BEGIN Material supplied

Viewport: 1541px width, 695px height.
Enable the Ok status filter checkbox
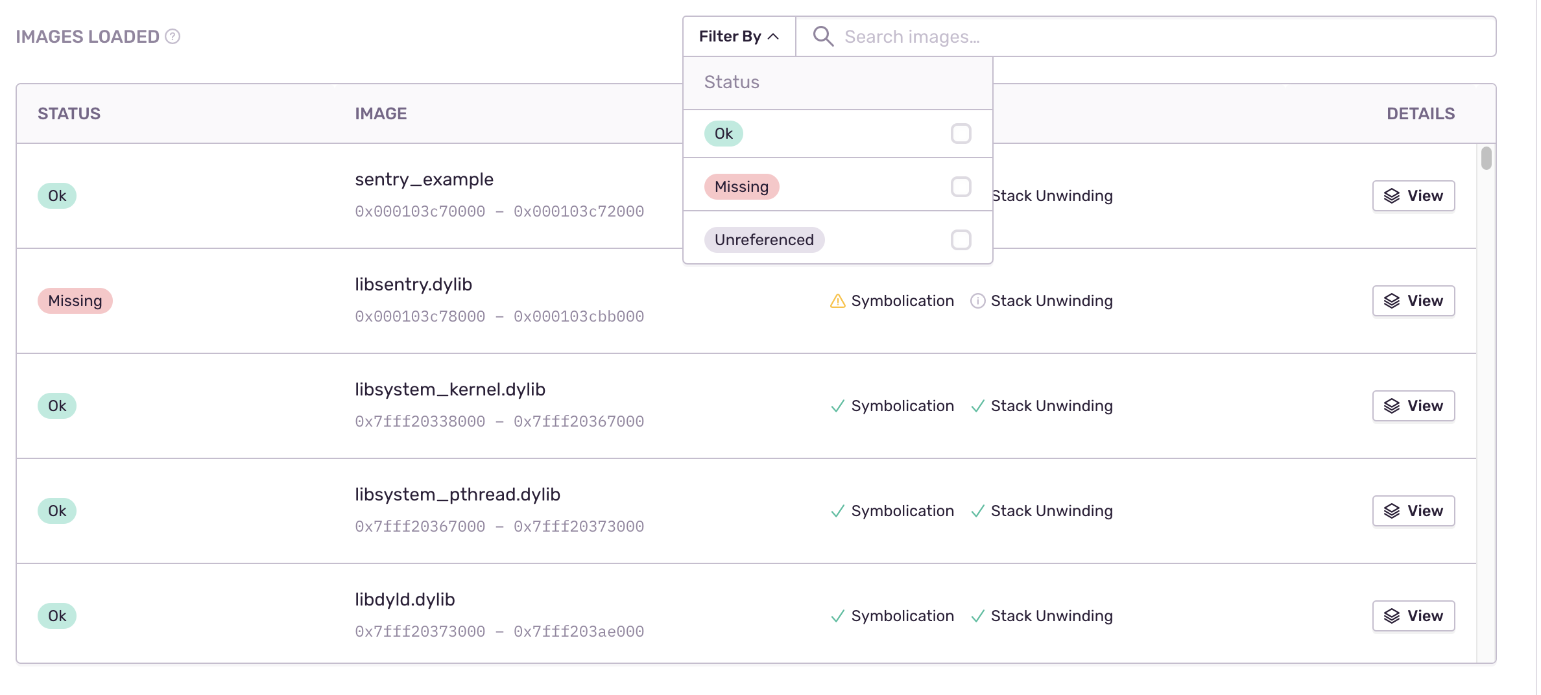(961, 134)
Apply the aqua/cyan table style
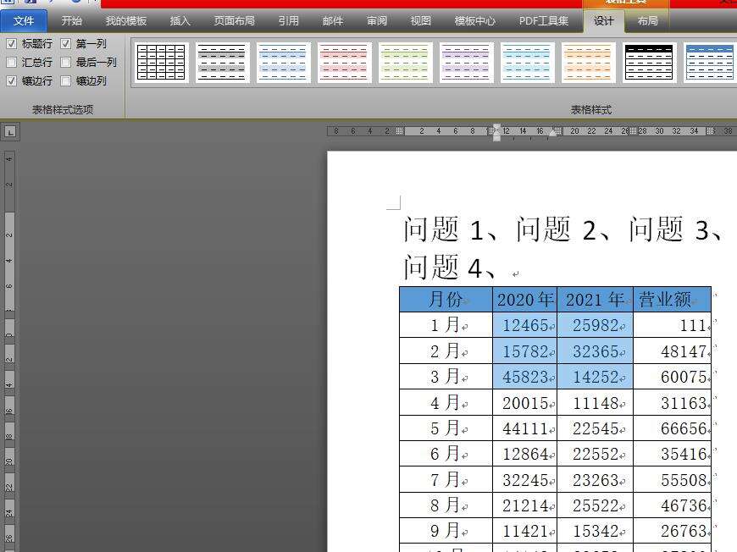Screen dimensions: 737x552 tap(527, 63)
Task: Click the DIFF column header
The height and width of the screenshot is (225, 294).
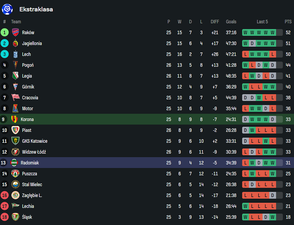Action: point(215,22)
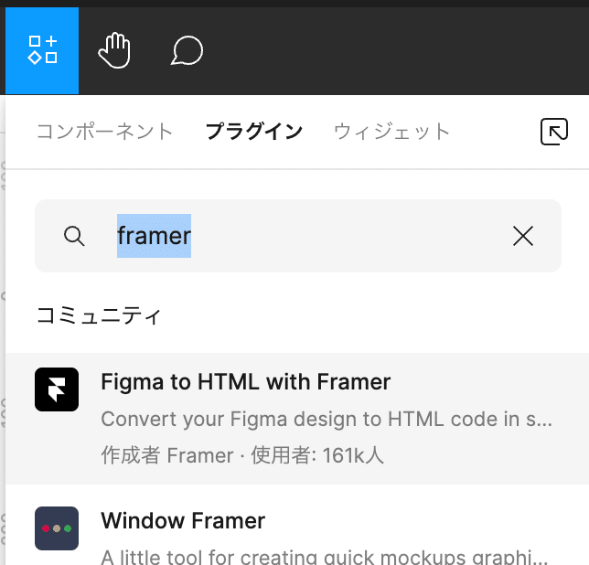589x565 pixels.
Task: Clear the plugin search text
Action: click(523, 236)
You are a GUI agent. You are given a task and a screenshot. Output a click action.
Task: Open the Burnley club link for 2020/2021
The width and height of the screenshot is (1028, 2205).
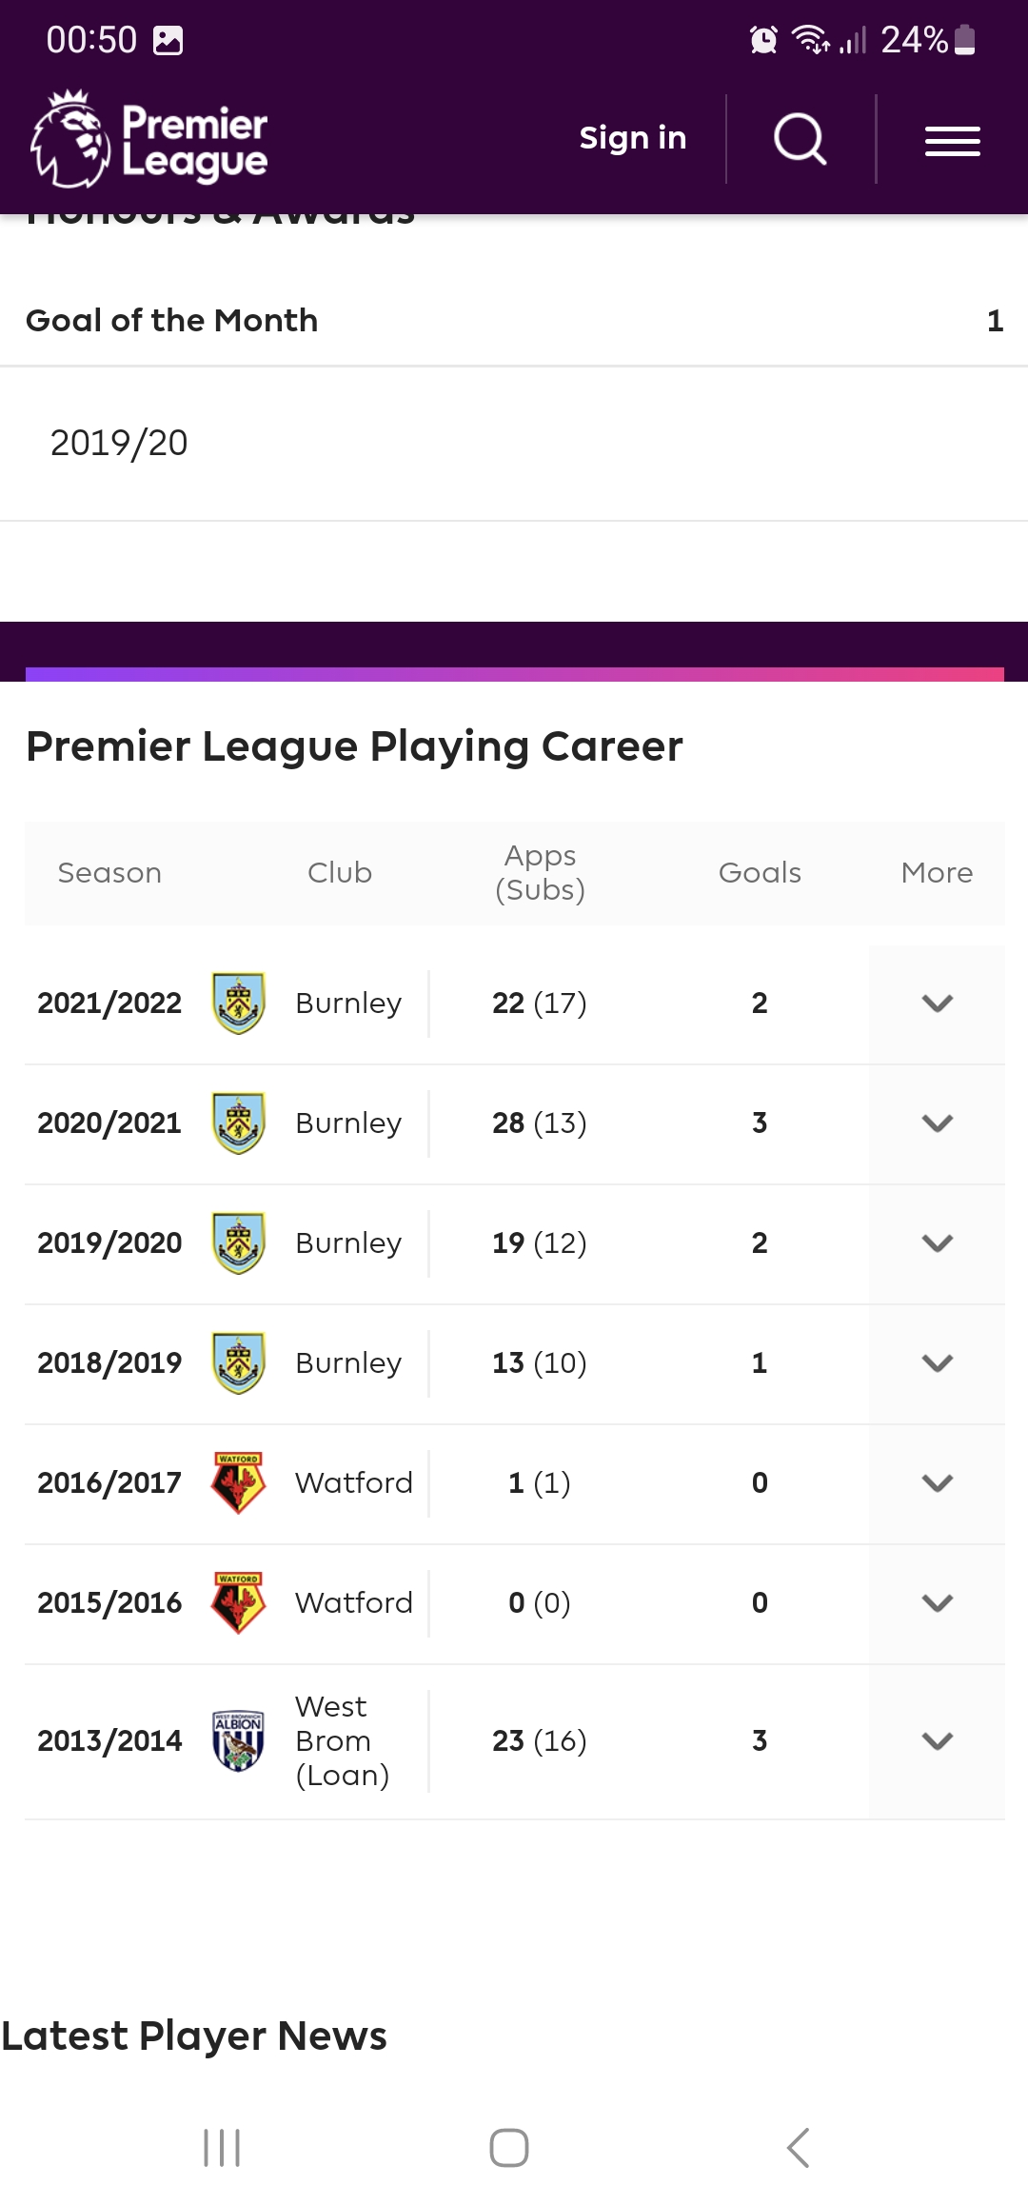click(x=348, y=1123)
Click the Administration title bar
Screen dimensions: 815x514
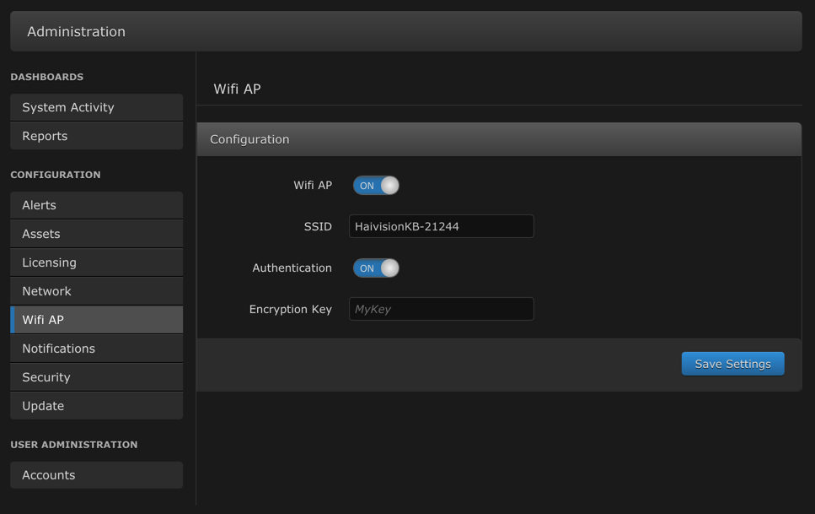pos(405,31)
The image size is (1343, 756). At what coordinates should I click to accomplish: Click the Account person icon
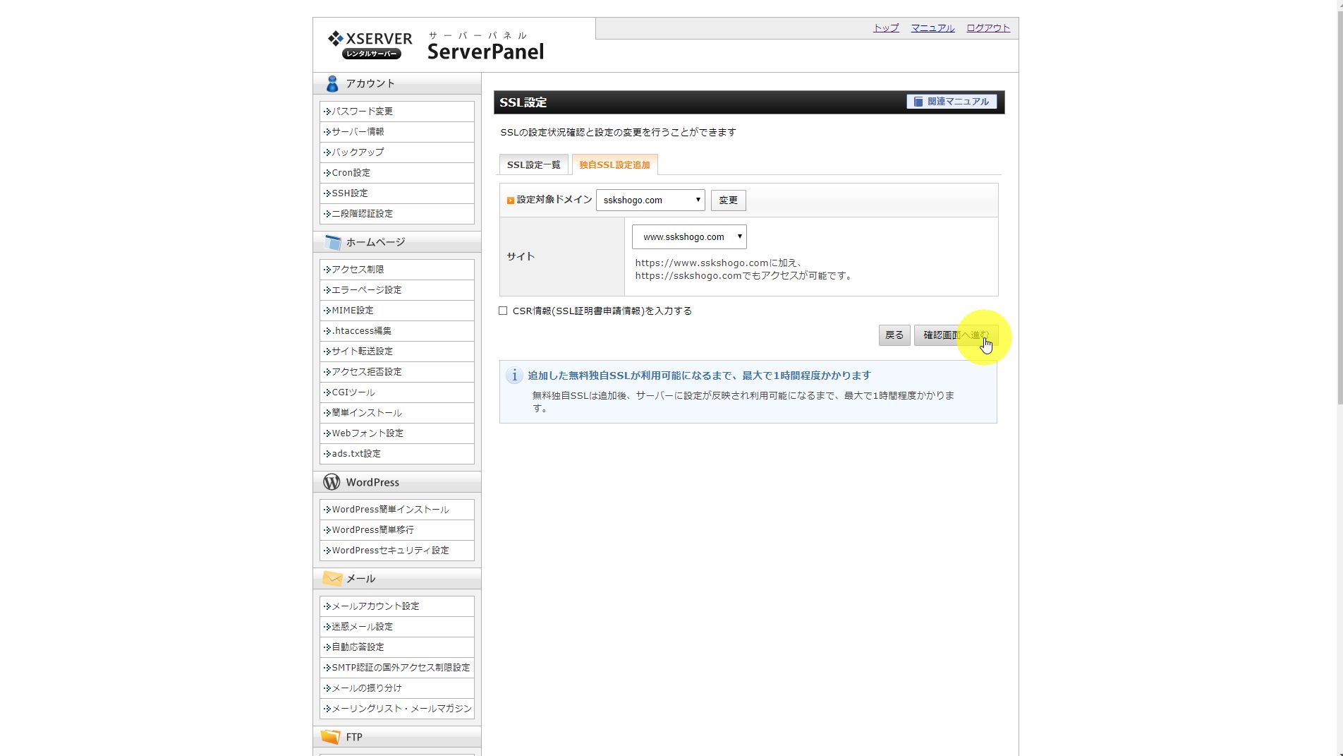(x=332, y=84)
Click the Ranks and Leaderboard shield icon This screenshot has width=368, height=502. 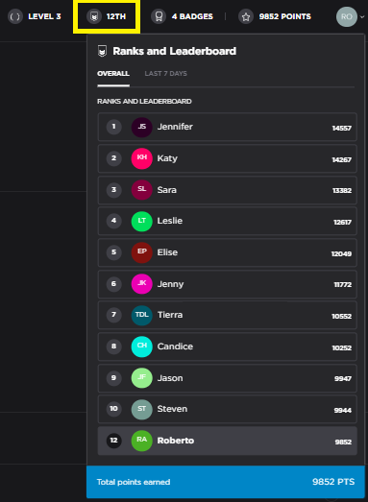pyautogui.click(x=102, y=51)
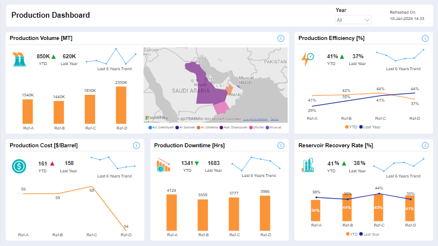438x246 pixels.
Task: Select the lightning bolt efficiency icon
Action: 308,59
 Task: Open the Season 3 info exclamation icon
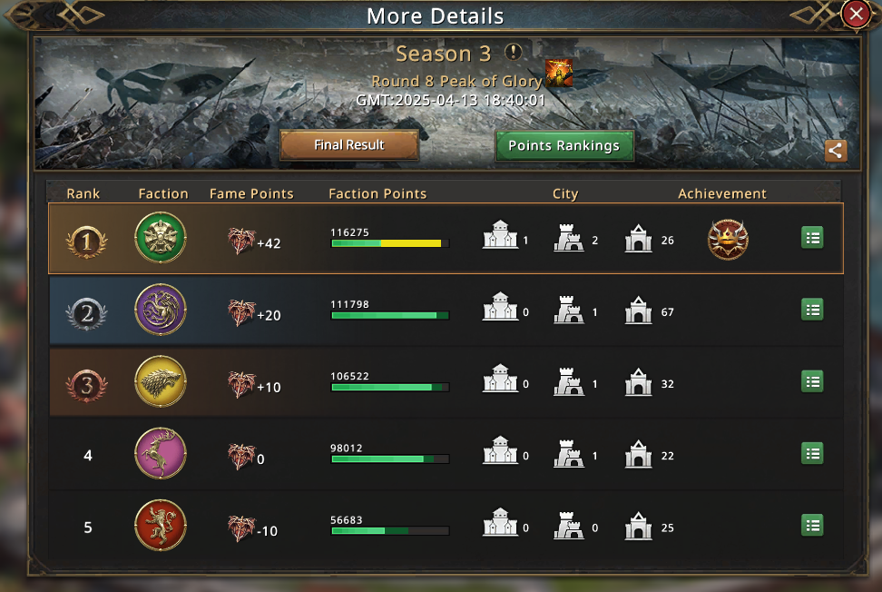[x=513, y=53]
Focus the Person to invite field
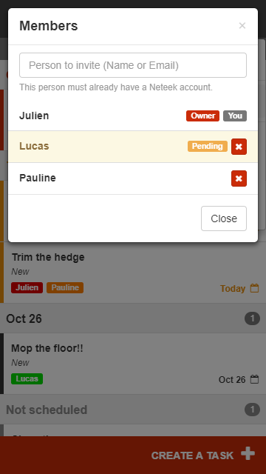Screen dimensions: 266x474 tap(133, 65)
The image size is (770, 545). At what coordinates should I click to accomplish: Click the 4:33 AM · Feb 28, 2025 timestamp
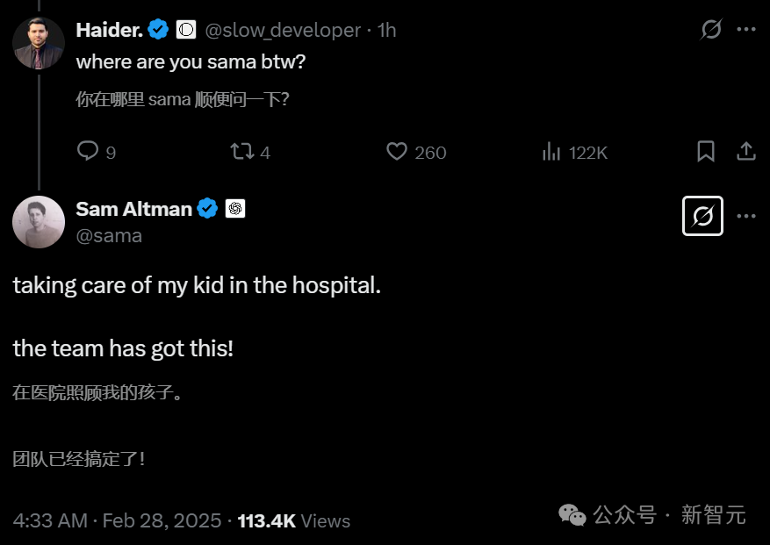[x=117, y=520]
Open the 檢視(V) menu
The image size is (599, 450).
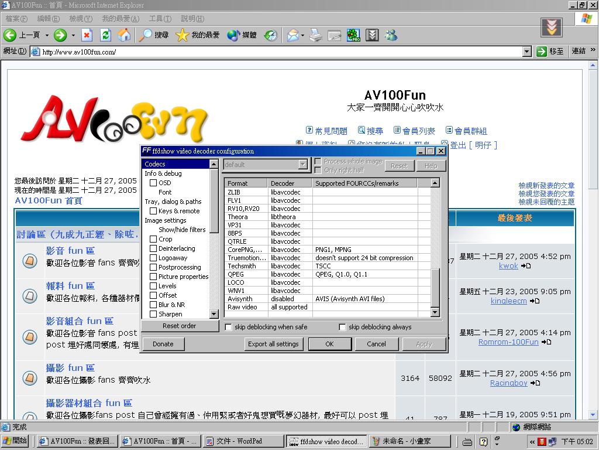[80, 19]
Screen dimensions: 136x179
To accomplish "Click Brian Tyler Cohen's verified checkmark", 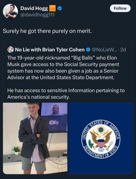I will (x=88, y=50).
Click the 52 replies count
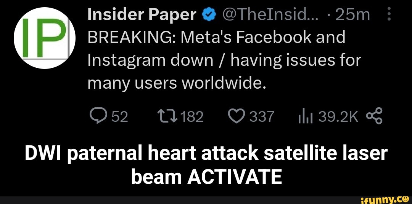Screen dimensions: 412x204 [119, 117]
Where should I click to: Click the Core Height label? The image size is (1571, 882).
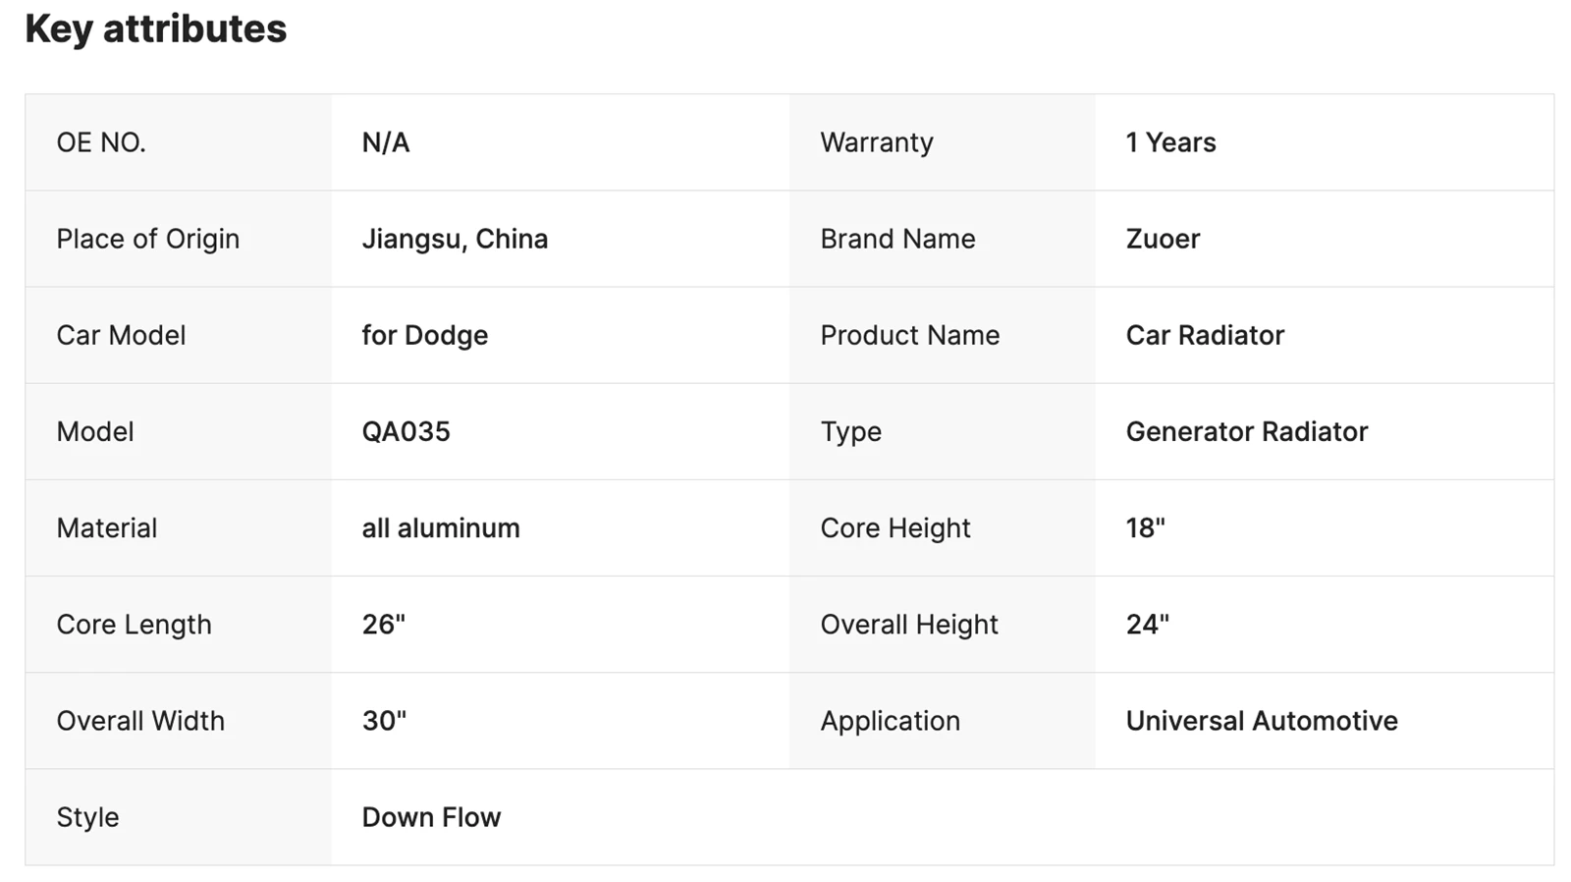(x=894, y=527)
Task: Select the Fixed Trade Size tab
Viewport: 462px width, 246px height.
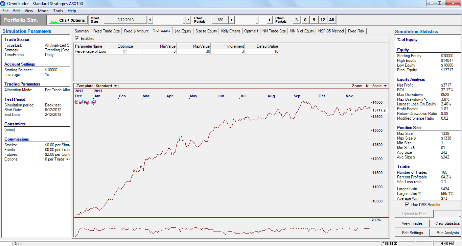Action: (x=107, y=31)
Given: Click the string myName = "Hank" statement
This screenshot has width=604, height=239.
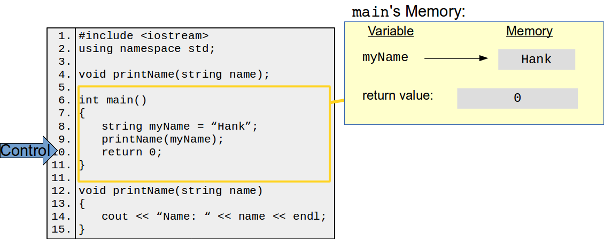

END Material supplied

• _Exercise_:
Repeat the lines exactly, starting with the line that contains "Viewport: 462px width, 246px height." and ending with the last line of the entries. Keep both of those lines but no pictures.

• _Exercise answer_:
Viewport: 462px width, 246px height.
Action: (x=107, y=31)
Given: Click the string myName = "Hank" statement
This screenshot has width=604, height=239.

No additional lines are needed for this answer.